Skip the pictures. Transcribe exactly the lines from the line containing "How do I perform: Click" to the end of the listing.
******
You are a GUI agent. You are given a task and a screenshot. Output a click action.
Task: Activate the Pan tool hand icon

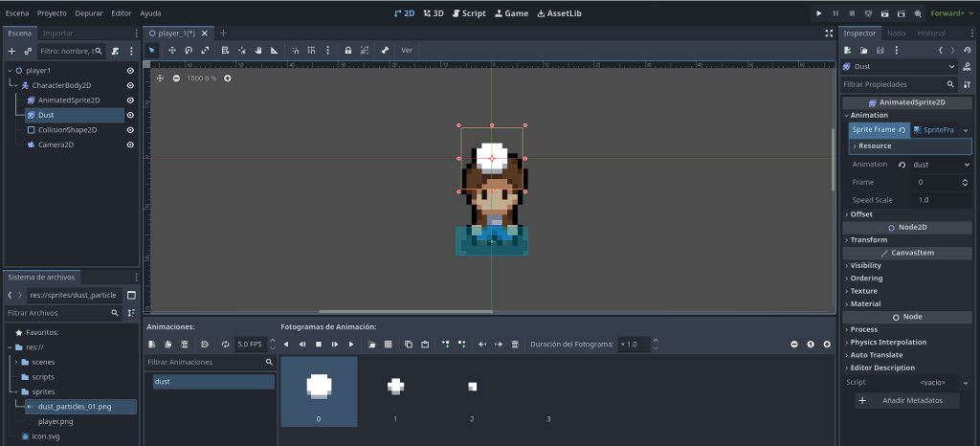(257, 50)
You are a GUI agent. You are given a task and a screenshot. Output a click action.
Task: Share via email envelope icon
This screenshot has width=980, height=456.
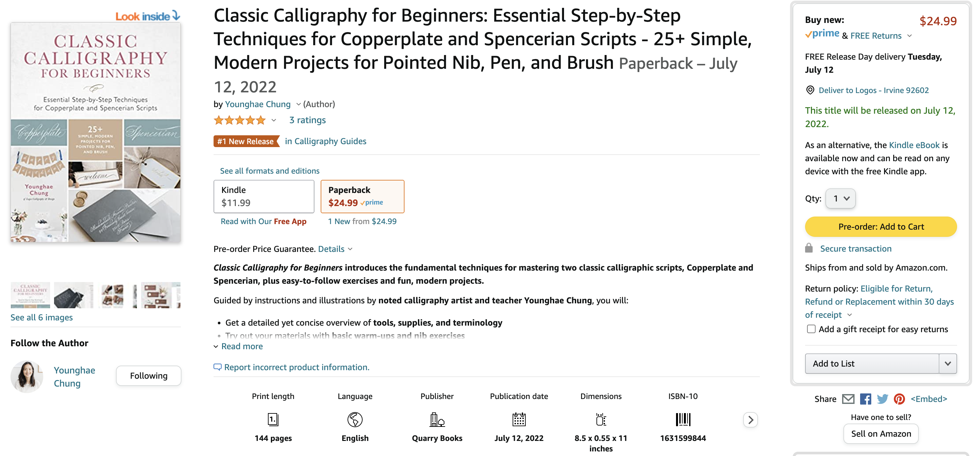pyautogui.click(x=848, y=399)
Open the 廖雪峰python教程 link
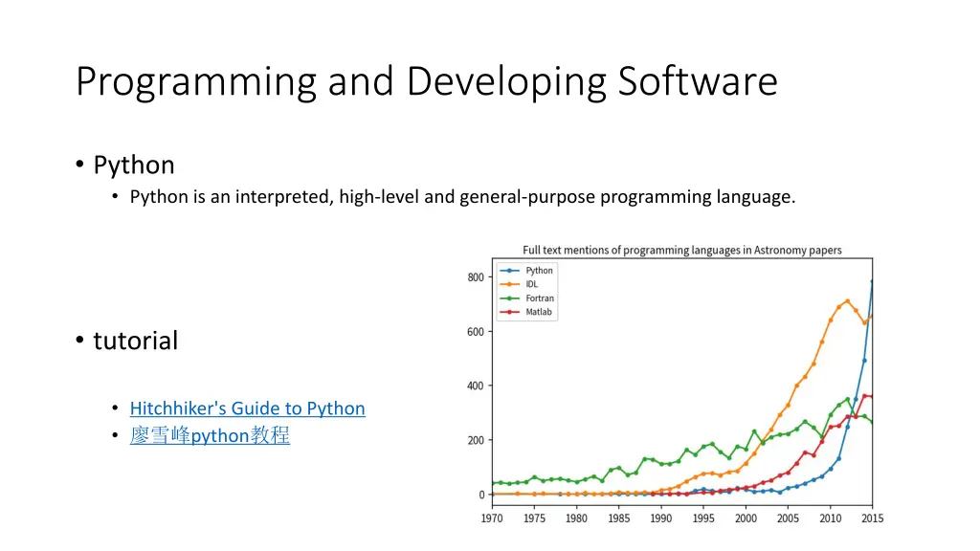The image size is (980, 551). coord(210,436)
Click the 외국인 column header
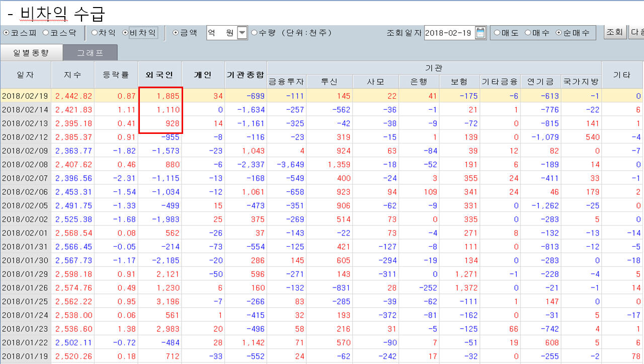Image resolution: width=644 pixels, height=364 pixels. pos(159,75)
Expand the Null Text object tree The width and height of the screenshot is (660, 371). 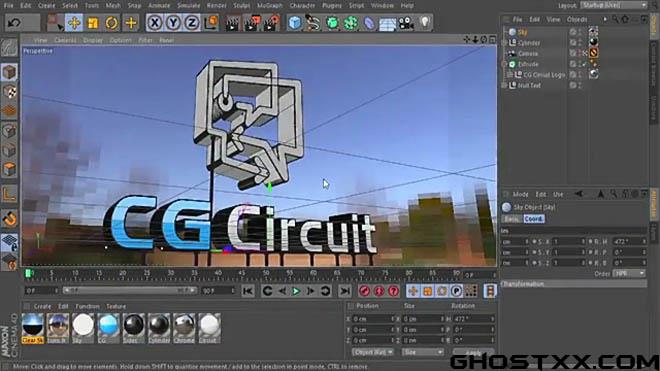point(505,85)
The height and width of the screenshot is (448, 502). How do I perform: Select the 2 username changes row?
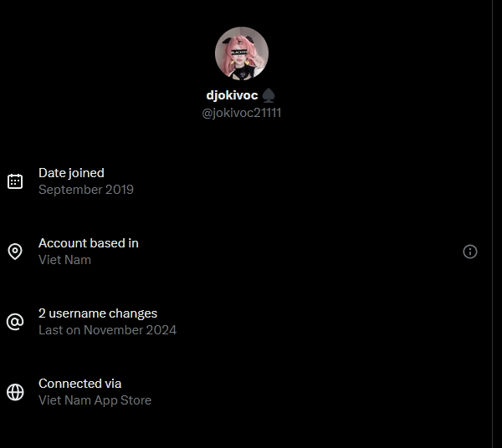(x=246, y=322)
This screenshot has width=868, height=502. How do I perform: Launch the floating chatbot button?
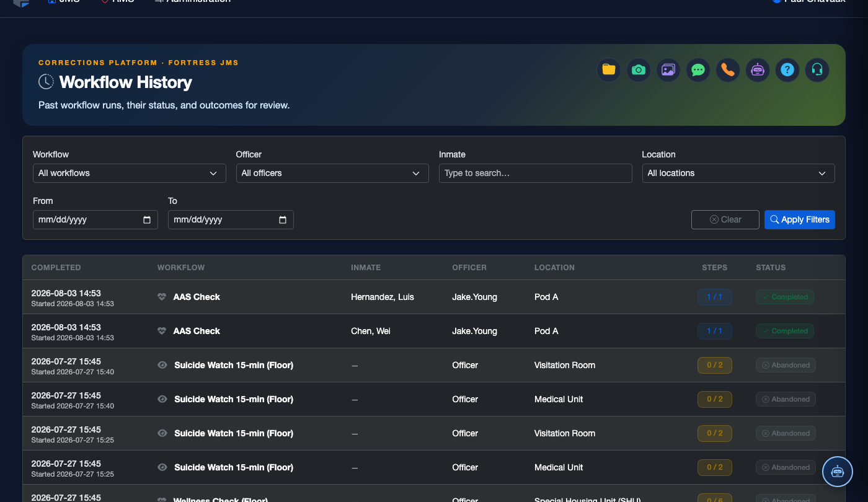coord(838,472)
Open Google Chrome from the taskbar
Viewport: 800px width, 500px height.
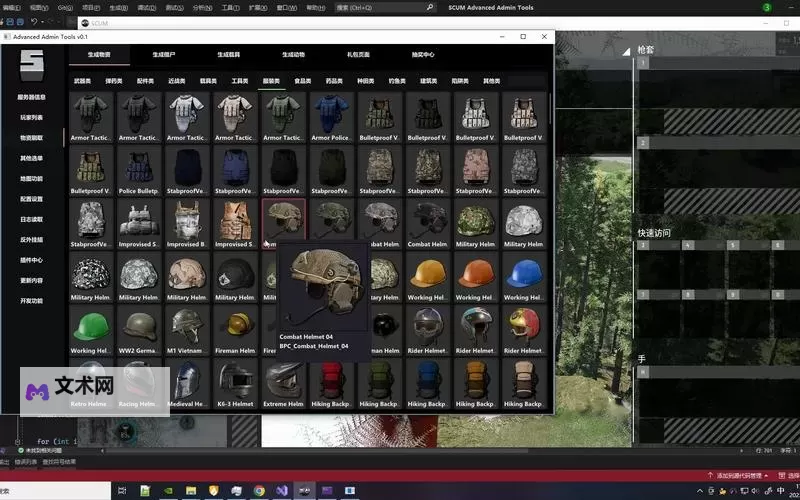259,491
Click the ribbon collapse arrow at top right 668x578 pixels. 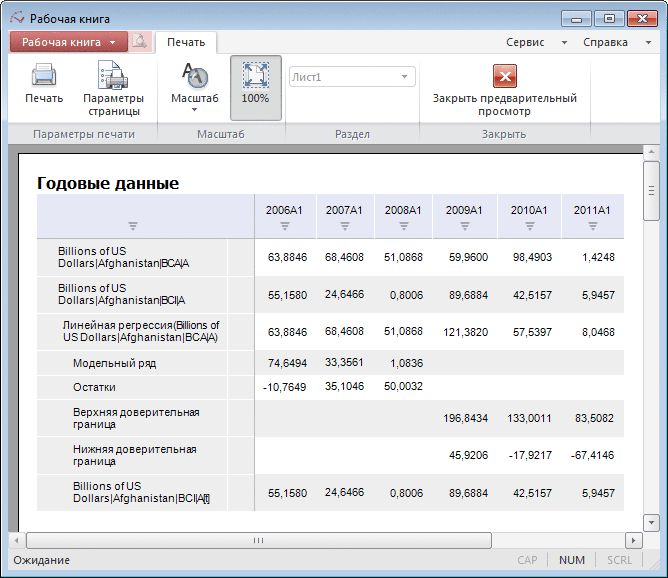pyautogui.click(x=649, y=42)
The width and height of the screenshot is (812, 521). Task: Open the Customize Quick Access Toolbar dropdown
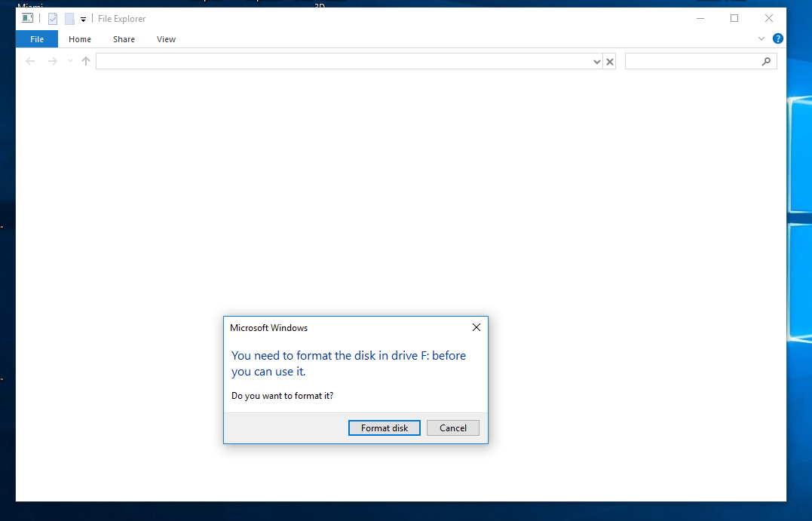83,20
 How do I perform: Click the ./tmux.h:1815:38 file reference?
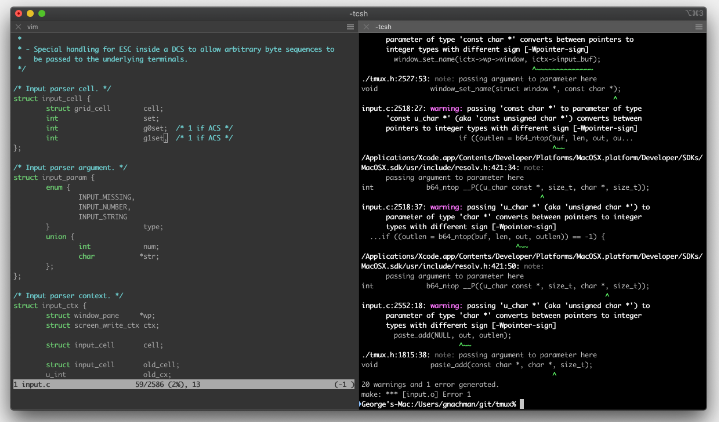(396, 354)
******
▶ _EXERCISE SOLUTION_:
 How do I perform: Click the ./tmux.h:1815:38 file reference?
(396, 354)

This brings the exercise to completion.